[EXCERPTED RECORDS]

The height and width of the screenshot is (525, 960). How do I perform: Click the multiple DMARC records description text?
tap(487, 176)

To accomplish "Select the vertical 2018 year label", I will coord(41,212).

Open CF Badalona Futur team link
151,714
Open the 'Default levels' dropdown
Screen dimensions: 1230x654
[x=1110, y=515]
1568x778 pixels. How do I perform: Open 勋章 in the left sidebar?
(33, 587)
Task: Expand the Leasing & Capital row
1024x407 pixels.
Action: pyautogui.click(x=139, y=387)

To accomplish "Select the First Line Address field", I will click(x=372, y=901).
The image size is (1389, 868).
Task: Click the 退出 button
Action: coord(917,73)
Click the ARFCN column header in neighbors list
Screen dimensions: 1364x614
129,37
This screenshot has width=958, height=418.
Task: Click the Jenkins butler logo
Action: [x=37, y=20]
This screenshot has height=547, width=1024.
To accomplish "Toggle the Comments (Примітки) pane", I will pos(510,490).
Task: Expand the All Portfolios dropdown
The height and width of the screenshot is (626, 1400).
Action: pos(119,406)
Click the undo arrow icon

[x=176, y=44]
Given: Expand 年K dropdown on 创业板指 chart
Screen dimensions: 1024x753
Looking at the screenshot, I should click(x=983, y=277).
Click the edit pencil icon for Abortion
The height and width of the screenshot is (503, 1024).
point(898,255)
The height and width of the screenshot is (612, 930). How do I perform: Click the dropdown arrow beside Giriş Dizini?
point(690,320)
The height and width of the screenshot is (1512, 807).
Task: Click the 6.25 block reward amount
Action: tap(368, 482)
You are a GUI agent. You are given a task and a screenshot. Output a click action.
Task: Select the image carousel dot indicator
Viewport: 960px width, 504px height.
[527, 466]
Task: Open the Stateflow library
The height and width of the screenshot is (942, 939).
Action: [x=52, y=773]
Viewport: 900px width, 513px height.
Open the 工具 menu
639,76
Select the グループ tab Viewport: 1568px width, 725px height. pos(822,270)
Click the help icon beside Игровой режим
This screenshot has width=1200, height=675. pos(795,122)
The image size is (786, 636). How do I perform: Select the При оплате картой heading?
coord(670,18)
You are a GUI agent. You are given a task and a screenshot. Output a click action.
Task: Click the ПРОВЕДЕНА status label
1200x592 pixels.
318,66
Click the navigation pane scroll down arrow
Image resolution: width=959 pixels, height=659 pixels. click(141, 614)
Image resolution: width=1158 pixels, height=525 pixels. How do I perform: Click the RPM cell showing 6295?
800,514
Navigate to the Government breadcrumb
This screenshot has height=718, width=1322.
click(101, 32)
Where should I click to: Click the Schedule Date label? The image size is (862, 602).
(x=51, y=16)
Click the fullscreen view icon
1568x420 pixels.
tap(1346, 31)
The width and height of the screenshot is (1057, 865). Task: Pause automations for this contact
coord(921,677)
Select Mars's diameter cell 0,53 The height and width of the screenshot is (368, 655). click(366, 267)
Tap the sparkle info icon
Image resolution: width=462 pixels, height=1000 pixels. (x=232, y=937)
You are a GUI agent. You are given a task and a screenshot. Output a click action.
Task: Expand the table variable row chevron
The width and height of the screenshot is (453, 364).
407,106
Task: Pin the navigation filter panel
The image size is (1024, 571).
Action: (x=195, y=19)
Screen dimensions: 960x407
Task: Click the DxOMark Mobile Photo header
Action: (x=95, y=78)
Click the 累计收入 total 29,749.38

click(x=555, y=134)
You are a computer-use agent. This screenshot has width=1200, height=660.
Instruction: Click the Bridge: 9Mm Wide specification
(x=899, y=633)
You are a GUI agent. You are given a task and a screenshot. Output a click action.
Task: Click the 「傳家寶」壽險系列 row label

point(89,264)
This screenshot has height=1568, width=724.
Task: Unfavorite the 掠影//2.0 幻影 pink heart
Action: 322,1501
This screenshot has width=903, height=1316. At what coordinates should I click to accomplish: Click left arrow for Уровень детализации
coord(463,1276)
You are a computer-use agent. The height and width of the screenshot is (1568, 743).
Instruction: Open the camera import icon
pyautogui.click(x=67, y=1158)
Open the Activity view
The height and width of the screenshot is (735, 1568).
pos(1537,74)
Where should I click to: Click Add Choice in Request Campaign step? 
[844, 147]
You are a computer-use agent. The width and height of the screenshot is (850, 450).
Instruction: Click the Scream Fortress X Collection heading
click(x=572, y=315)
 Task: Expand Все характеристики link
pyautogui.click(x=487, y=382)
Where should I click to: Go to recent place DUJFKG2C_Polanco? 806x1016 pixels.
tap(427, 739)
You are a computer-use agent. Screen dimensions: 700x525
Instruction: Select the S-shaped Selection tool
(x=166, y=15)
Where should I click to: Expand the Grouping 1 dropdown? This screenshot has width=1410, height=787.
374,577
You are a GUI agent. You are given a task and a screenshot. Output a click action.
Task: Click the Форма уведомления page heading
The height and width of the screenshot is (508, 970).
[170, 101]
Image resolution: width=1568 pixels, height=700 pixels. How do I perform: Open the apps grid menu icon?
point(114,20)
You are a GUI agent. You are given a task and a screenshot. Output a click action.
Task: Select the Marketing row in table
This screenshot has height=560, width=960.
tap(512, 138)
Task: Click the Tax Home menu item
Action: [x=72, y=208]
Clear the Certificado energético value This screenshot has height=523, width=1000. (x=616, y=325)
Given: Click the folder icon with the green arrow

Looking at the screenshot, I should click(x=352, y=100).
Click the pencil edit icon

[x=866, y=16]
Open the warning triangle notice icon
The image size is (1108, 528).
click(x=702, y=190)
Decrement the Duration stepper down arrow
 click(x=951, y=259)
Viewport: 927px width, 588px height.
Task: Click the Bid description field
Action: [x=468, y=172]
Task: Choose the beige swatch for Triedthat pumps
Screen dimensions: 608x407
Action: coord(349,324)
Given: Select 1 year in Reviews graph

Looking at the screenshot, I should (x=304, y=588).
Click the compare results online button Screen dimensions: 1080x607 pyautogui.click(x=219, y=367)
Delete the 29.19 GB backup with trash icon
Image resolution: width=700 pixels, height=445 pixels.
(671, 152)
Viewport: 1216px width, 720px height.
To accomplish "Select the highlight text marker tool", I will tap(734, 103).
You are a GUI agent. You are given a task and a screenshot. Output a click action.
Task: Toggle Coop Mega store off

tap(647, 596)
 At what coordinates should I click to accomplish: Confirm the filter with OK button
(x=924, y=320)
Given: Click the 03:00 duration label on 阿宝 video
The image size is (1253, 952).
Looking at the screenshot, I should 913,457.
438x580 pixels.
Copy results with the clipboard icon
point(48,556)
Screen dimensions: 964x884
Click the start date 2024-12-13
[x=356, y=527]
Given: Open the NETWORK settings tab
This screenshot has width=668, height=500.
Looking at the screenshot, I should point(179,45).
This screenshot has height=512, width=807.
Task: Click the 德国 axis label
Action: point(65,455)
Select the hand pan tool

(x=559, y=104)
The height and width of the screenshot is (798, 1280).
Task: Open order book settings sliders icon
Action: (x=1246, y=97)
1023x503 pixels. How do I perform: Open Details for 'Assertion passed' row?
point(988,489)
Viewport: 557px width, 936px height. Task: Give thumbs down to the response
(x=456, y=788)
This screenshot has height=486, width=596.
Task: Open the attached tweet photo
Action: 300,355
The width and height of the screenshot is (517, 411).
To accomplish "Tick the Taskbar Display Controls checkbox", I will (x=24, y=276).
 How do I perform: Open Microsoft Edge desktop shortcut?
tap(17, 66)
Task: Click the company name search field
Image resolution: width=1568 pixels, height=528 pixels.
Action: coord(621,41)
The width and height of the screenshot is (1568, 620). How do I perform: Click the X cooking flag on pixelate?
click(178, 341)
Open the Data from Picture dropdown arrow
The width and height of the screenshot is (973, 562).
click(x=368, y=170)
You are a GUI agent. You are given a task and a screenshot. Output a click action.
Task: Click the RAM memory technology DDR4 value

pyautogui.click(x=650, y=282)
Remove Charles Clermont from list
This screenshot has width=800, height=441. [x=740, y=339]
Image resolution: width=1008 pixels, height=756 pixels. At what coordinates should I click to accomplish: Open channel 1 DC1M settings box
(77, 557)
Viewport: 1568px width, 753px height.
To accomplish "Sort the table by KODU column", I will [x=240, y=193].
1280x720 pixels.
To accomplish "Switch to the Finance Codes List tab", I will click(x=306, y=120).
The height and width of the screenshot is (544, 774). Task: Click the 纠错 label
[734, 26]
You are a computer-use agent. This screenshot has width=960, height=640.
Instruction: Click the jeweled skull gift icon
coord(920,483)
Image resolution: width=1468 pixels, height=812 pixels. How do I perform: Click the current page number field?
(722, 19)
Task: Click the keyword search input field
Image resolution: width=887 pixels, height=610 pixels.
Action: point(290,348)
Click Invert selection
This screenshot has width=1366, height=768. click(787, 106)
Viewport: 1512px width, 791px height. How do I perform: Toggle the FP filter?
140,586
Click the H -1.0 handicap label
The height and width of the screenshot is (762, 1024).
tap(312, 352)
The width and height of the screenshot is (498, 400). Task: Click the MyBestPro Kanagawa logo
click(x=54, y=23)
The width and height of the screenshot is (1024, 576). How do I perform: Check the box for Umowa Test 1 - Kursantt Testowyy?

[/EXCERPTED RECORDS]

--- REQUIRED ACTION ---
The reply should hold only the lines from the beginning of the listing to the line with "Click the ARFCN", both ends included, unchanged.

--- ANSWER ---
The height and width of the screenshot is (525, 960). How do I perform: Click the multiple DMARC records description text?
tap(487, 176)

To accomplish "Select the vertical 2018 year label", I will coord(41,212).

Open CF Badalona Futur team link
151,714
Open the 'Default levels' dropdown
Screen dimensions: 1230x654
[x=1110, y=515]
1568x778 pixels. How do I perform: Open 勋章 in the left sidebar?
(33, 587)
Task: Expand the Leasing & Capital row
1024x407 pixels.
Action: pyautogui.click(x=139, y=387)

To accomplish "Select the First Line Address field", I will click(x=372, y=901).
The image size is (1389, 868).
Task: Click the 退出 button
Action: coord(917,73)
Click the ARFCN column header in neighbors list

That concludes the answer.